Records from a pointing dataset
==*==

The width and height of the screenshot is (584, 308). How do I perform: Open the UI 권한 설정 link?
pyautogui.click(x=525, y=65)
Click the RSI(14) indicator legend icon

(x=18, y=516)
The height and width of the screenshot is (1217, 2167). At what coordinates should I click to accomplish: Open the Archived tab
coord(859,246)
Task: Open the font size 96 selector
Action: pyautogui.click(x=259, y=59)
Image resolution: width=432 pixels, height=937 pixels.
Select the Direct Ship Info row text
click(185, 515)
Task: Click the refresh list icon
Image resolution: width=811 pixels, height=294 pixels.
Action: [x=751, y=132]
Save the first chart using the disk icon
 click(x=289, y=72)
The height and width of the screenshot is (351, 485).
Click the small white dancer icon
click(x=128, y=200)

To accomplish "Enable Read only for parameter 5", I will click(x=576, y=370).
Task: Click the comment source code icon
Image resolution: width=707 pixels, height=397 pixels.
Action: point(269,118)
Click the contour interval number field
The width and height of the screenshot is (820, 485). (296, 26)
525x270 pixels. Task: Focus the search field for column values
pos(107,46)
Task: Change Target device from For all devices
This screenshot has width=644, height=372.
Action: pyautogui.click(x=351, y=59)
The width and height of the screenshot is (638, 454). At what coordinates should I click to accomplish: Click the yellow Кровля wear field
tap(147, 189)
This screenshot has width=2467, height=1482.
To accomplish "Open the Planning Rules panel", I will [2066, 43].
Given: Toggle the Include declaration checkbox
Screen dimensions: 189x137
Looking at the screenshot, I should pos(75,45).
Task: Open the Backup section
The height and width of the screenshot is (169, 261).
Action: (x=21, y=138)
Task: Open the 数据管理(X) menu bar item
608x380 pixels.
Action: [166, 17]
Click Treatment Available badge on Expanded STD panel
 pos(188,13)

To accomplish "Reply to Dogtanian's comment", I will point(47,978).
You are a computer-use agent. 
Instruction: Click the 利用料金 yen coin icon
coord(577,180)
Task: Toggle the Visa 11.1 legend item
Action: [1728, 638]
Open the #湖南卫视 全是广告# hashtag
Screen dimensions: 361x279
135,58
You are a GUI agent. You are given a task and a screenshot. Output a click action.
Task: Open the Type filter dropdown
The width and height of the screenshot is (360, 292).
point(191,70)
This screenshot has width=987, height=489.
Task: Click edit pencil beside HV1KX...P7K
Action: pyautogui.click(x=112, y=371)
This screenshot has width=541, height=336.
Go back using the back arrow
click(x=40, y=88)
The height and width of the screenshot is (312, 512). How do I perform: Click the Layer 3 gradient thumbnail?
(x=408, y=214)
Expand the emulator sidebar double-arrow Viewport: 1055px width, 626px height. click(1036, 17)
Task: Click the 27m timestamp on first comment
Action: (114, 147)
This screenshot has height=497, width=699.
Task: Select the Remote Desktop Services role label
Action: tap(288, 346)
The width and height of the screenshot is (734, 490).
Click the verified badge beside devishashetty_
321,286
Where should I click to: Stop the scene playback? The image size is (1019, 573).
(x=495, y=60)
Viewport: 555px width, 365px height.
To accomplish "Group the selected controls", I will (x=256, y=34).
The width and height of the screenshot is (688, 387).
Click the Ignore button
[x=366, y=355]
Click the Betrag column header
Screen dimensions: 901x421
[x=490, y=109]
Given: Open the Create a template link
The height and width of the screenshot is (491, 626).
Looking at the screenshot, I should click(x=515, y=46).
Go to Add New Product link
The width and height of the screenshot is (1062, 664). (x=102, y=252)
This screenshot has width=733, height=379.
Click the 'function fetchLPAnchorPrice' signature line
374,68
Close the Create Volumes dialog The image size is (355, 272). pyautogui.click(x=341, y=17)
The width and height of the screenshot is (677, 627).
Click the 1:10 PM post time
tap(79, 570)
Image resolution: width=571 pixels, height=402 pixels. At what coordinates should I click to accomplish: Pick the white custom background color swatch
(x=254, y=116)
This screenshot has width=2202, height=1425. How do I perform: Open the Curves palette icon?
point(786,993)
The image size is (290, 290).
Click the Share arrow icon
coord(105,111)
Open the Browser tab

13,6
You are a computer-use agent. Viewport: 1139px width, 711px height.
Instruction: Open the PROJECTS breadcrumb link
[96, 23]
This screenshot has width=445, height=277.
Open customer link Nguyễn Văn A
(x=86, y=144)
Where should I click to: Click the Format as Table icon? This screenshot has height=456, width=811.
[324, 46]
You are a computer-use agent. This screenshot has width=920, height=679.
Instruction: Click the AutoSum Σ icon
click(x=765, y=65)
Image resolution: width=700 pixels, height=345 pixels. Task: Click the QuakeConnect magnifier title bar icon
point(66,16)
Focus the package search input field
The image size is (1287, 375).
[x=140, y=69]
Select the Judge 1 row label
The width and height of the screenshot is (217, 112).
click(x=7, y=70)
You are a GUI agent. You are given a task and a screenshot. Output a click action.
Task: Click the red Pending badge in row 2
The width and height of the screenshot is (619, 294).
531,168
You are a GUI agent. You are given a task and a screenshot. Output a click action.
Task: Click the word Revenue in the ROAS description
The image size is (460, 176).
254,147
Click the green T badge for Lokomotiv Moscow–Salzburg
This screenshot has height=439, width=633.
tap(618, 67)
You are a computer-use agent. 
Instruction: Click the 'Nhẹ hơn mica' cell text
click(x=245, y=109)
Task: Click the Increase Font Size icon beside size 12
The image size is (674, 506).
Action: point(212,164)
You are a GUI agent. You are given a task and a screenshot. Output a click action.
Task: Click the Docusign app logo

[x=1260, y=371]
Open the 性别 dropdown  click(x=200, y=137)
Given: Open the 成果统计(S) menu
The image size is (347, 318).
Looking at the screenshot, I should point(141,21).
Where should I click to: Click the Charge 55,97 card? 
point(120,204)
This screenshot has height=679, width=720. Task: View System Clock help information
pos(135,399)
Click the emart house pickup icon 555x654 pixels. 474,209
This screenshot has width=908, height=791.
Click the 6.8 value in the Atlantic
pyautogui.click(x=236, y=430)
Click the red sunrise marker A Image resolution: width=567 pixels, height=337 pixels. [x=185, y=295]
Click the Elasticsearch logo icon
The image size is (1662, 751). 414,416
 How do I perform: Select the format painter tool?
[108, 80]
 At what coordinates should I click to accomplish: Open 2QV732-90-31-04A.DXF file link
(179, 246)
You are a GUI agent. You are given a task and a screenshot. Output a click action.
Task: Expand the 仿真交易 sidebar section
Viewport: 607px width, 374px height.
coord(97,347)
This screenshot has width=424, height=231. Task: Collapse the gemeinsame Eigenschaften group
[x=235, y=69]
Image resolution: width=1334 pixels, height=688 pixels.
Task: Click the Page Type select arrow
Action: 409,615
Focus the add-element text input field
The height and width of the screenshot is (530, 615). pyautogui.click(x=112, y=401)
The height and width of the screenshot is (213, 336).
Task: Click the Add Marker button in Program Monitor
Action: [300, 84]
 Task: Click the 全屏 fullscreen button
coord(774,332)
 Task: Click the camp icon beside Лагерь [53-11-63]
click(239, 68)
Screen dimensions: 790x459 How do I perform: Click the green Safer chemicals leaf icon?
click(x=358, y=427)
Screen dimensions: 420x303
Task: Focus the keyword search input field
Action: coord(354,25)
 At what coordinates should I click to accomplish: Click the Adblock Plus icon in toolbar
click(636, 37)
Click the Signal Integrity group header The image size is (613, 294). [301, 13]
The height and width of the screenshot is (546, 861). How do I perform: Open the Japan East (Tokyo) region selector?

==*==

Express everything in the listing from the line containing "Go to Add New Product link" down to the line containing "Close the Create", both included, as a JSON list of strings with one string per line and blank lines omitted.

[
  "Go to Add New Product link",
  "The width and height of the screenshot is (1062, 664). (x=102, y=252)",
  "This screenshot has width=733, height=379.",
  "Click the 'function fetchLPAnchorPrice' signature line",
  "374,68",
  "Close the Create Volumes dialog The image size is (355, 272). pyautogui.click(x=341, y=17)"
]